▶ **Required work**
Take the line that holds "This screenshot has" and every line after it to the end of the entries, and repeat them exactly without the pictures.

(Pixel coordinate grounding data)
•••••
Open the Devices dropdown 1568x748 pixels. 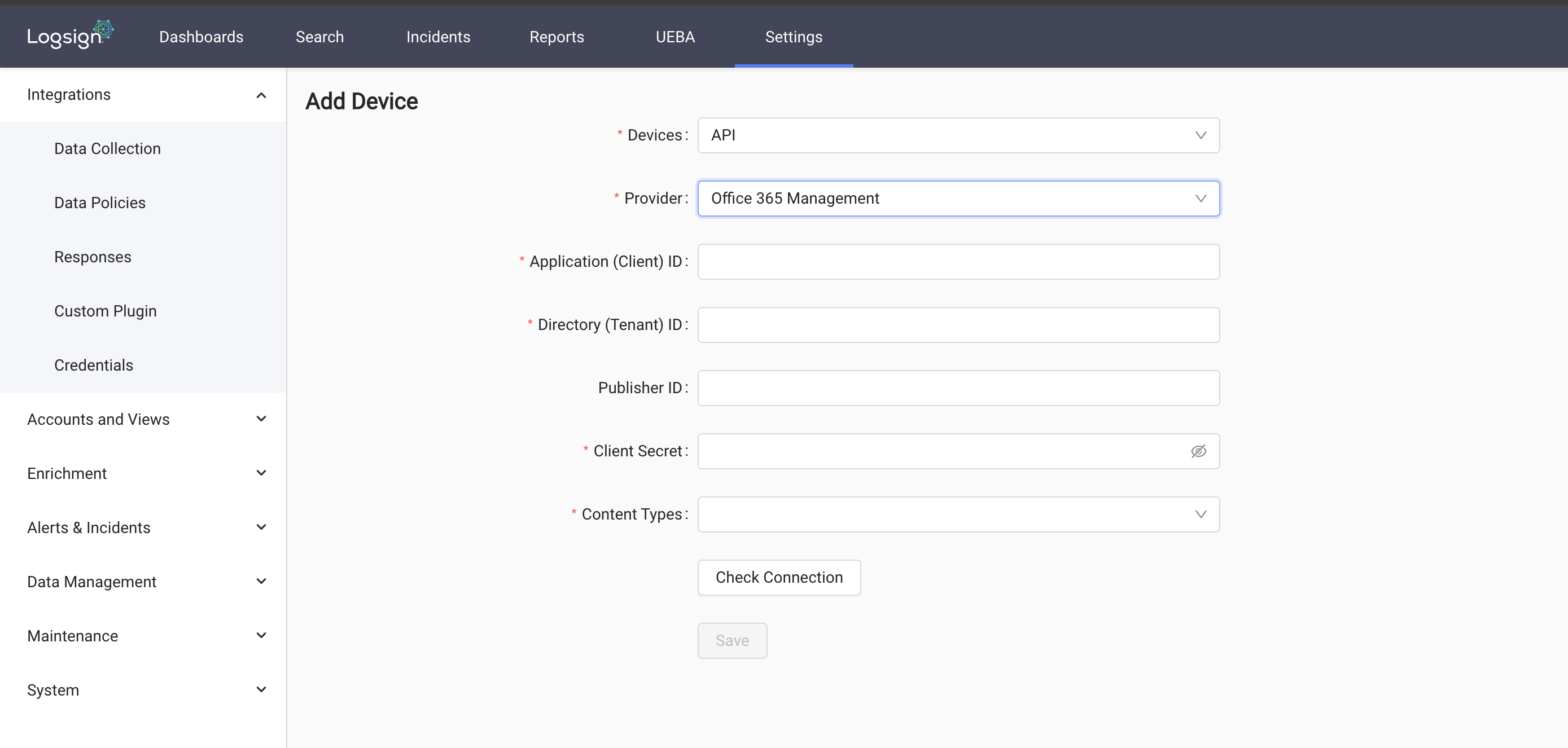(x=957, y=135)
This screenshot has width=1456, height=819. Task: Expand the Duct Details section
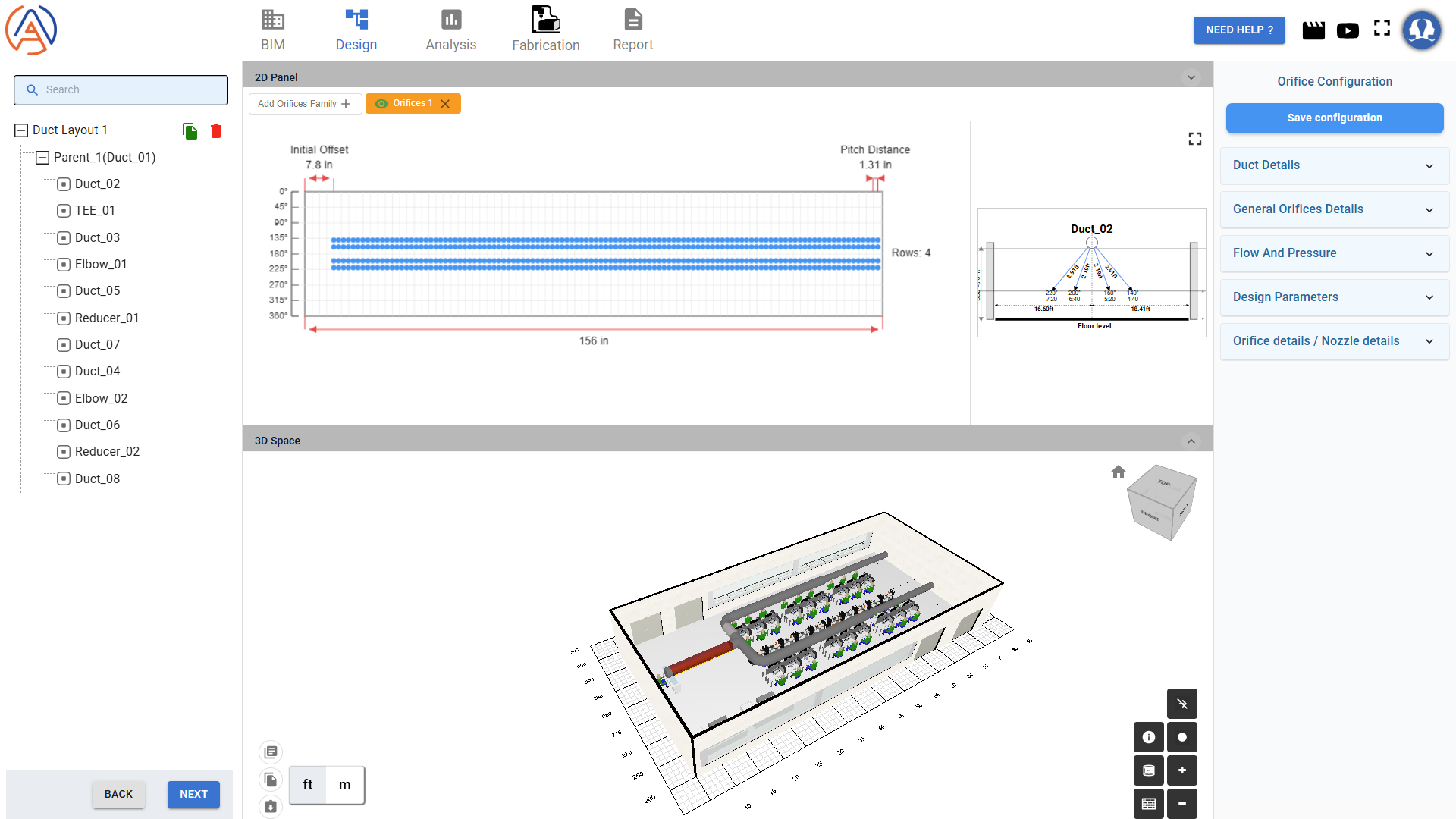click(1334, 165)
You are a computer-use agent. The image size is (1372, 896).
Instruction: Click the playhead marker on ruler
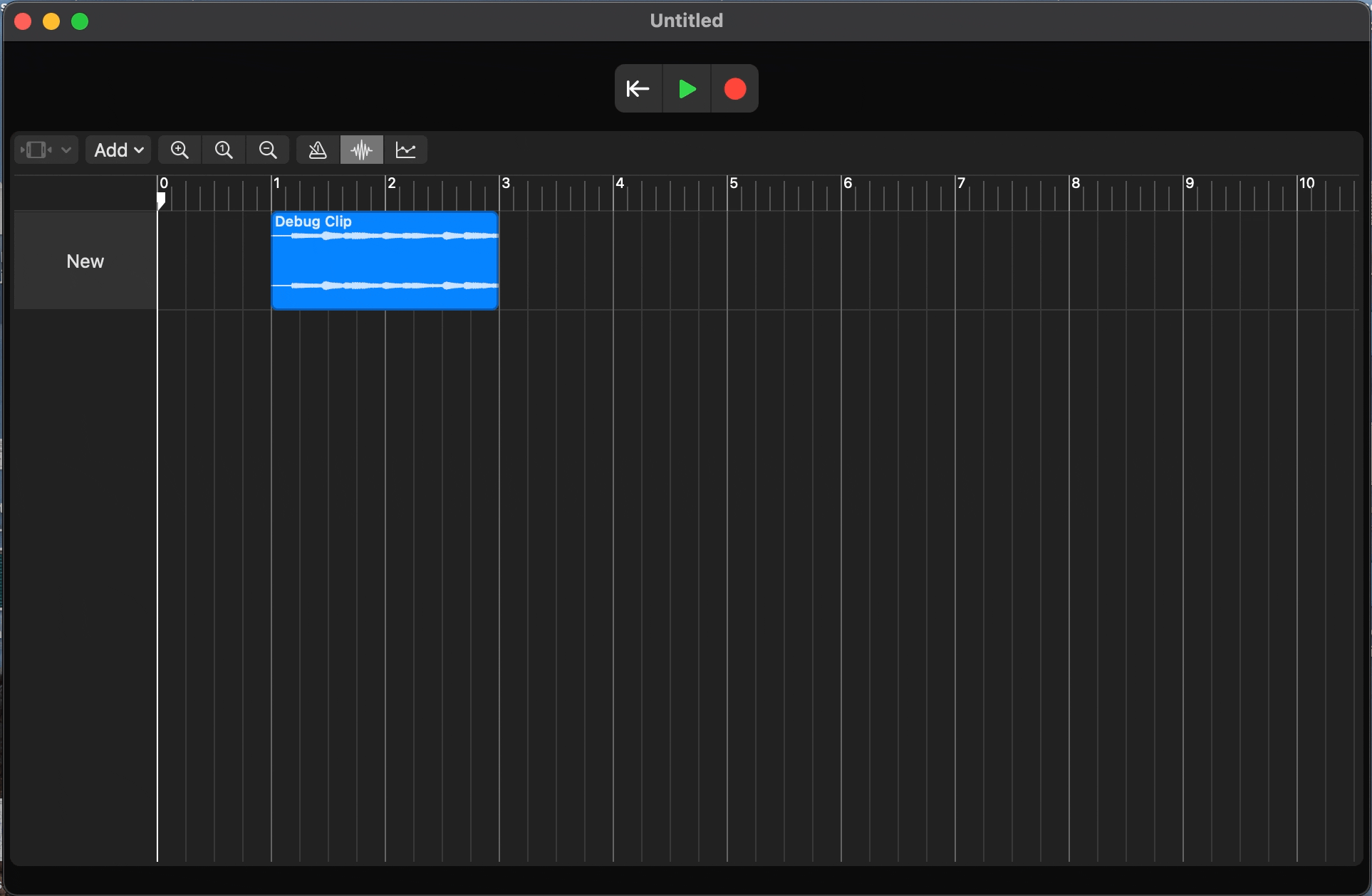pos(161,201)

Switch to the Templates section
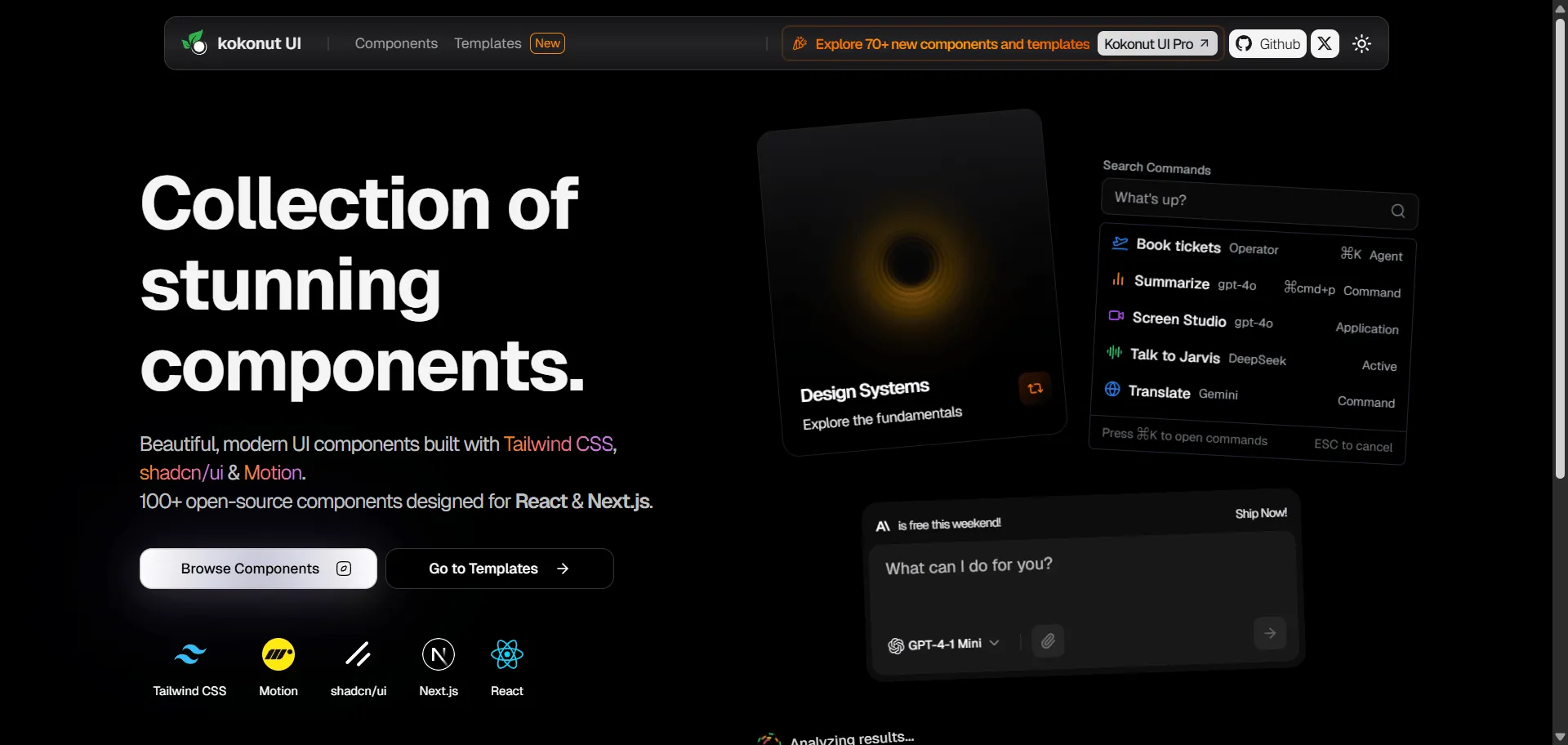point(488,43)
•••••
▶ **Reply to the exercise**
This screenshot has width=1456, height=819. Task: Expand the Duct Details section
click(1334, 165)
You are a computer-use agent. The image size is (1372, 896).
Instruction: Click the playhead marker on ruler
pos(161,201)

Switch to the Templates section
point(488,43)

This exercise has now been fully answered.